For the second year running, the Electoral Commission (IEC) has launched a civic and democracy education campaign aimed at young citizens in tertiary institutions to grow youth participation in South Africa’s electoral democracy.
This year, it launched its national campaign at Rhodes University in Makhanda, the oldest university in the Eastern Cape, with over 8 000 students.
The objective of the campaign, with the hashtag #YouthVoteMatters and which will be rolled out to tertiary institutions countrywide, is to:
Educate youth citizens at tertiary institutions about their civic and democratic rights and responsibilities;
Engage students’ views about electoral democracy and impact of participation thereof through debate;
Empower the student electorate with information to participate meaningfully in democratic and electoral processes;
Promote online voter registration to students;
Conduct on-campus voter registration using the Voter Management Device at targeted campuses;
Promote a culture of ongoing engagement and exchange of ideas within institutions of higher learning.
The youth voter education campaign was launched at a ceremony on 7 March 2023, attended by Rhodes University students; Electoral Commission Vice-Chairperson, Ms Janet Love; Rhodes University Vice-Chancellor, Prof. Sizwe Mabizela; Department of Higher Education, Science and Technology Deputy Director-General, Mr Sam Zungu; Rhodes University Student Representative Council (SRC) President, Ms Avuxeni Tyala, and Electoral Commission Deputy Chief Electoral Officer, Mr Mawethu Mosery, among others.
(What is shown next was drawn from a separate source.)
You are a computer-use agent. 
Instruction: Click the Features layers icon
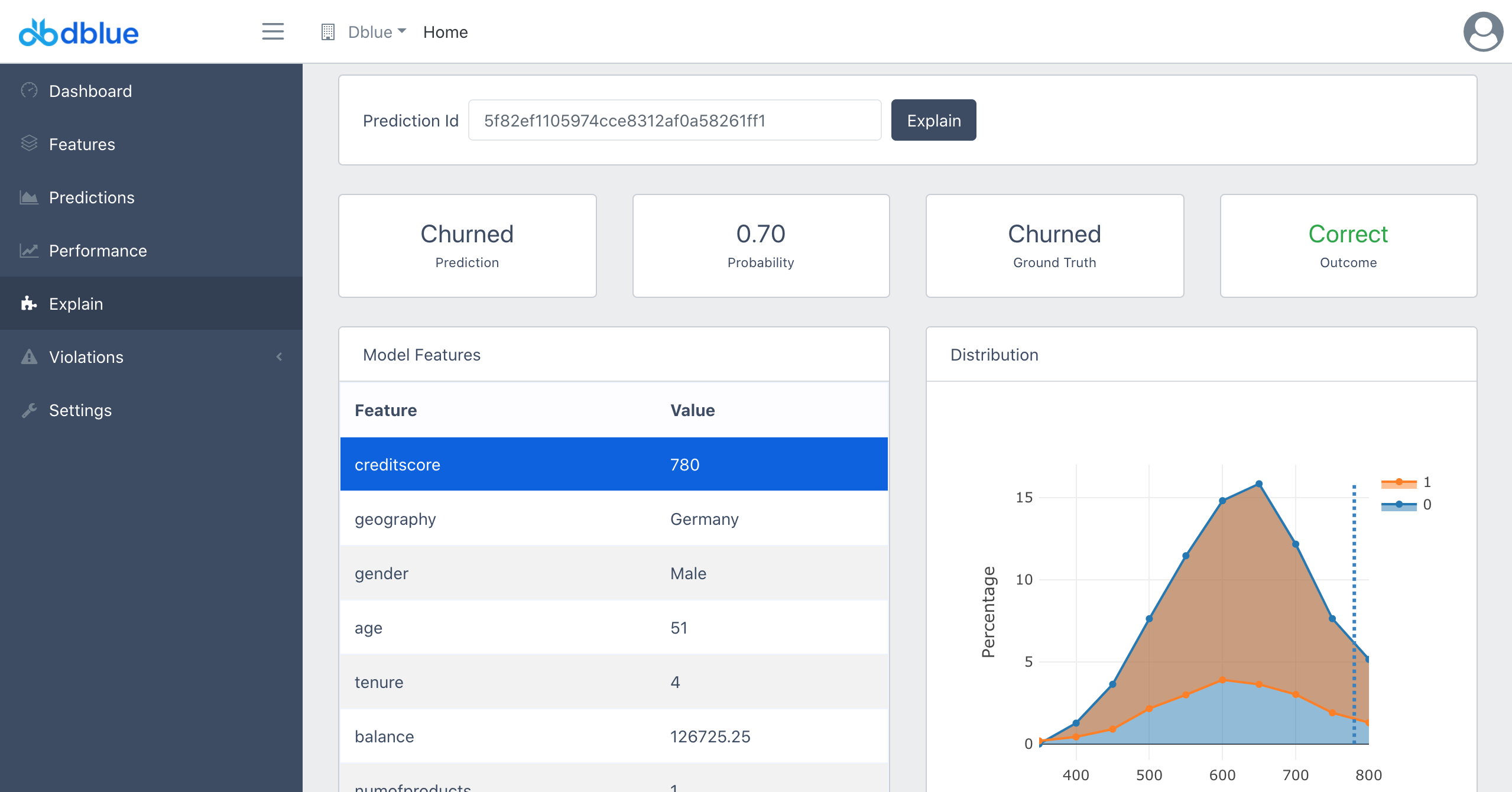29,144
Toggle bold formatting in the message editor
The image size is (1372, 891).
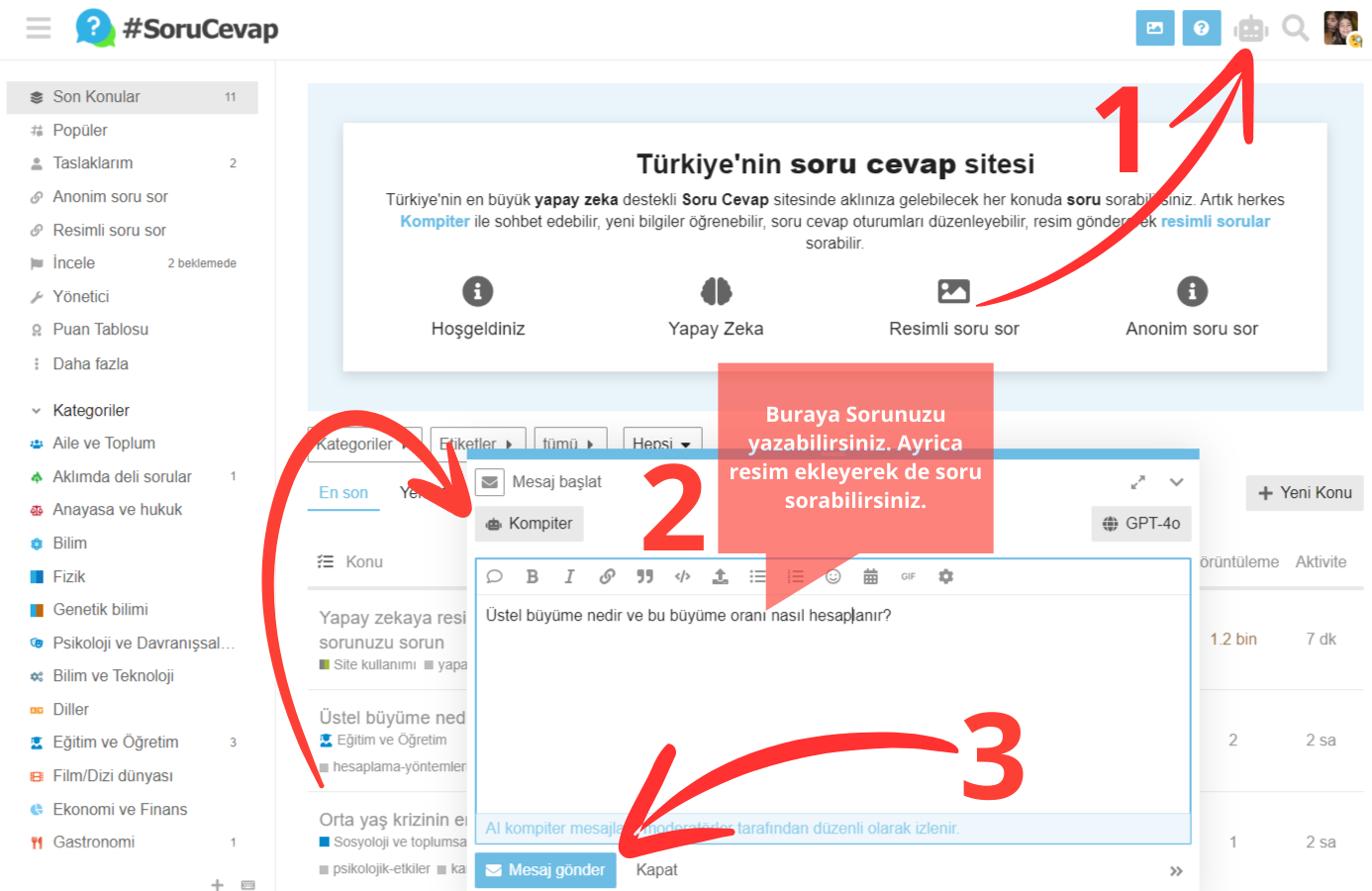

Vice-Chairperson Love explained that the Electoral Commission was intentionally launching its youth voter education campaign to students during Human Rights Month.
“As we celebrate Human Rights Month, the Electoral Commission encourages all South Africans, particularly our young citizens and first-time voters, to take the future into your hands. One of the most powerful and meaningful ways to do so is to vote.”
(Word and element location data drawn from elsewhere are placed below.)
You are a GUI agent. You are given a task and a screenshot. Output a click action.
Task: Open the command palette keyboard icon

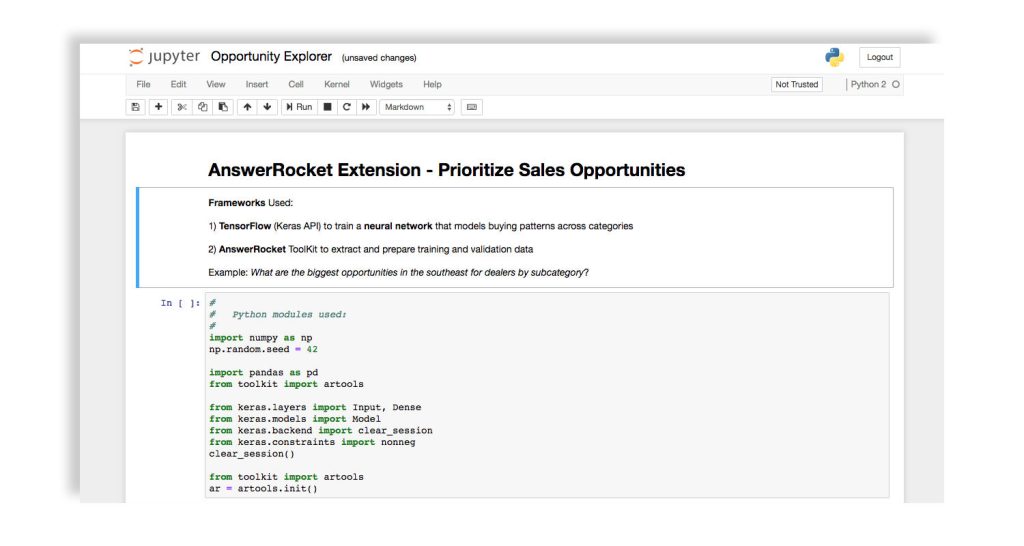pos(472,107)
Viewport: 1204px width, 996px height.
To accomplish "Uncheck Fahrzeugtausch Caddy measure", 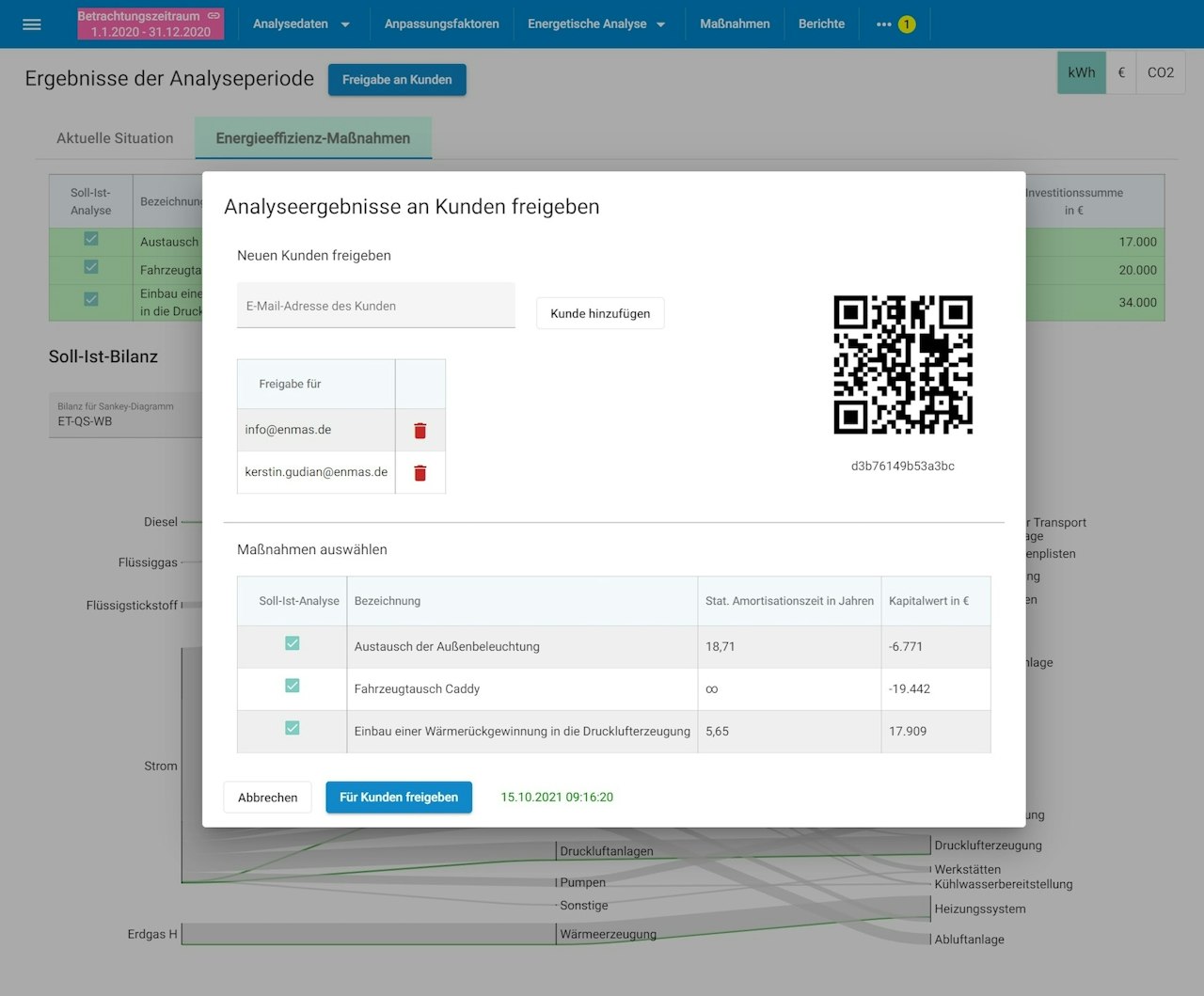I will point(293,686).
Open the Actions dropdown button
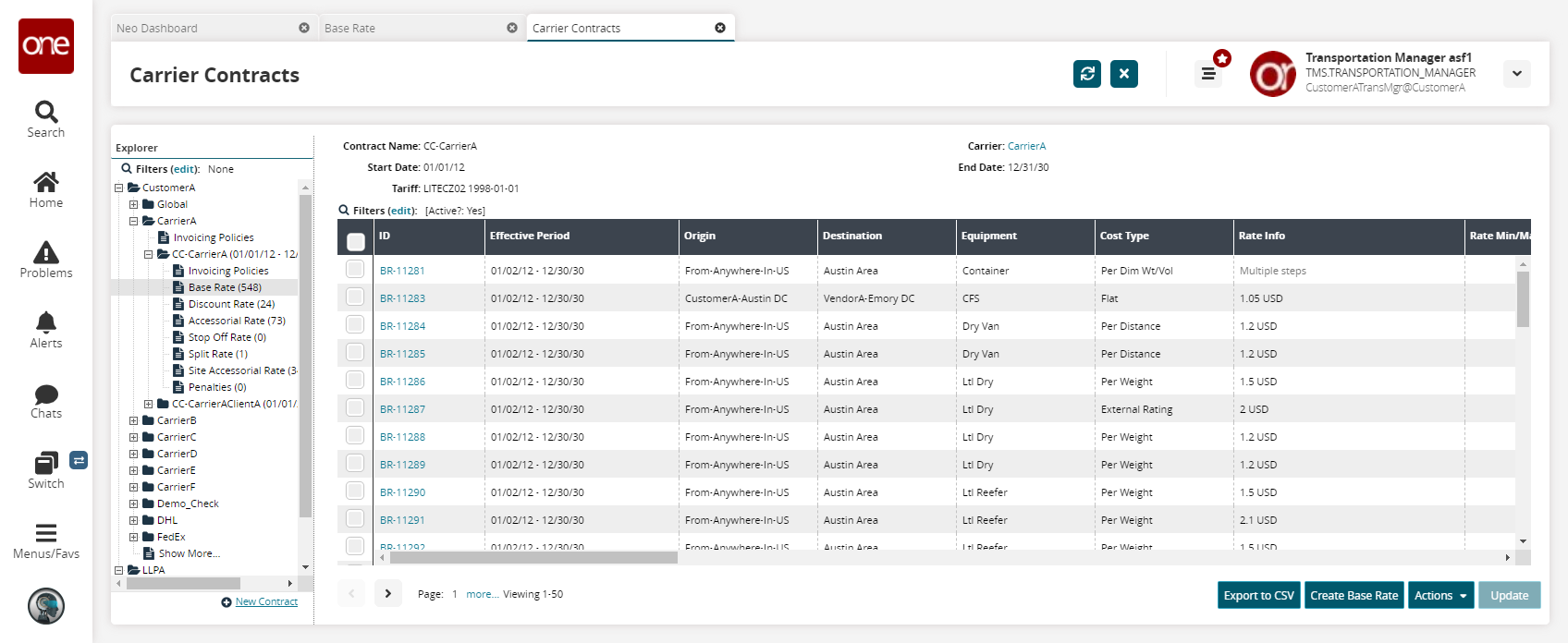This screenshot has height=643, width=1568. click(x=1440, y=596)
“Take the first step towards utilising the power of the vote: register to vote and make your views, your voice and your choice count. The opportunity to vote for a particular government comes once in five years. Voting establishes a basis for you to be aware of who you voted for so that you can also be aware of their performance as the months and years go by. You need this so that you can equip yourself with an understanding of how to make elected representatives keep to their promises, to build an accountable government.”
“Voting is a first step – and a necessary step – towards building the South Africa of your dreams. To the first-year students here today, who will most likely be voting for the first time in 2024, we are excited for you and urge you to take the necessary steps. A few clicks on your phone or computer and you’ll join the national voters roll,” said Vice-Chairperson Love.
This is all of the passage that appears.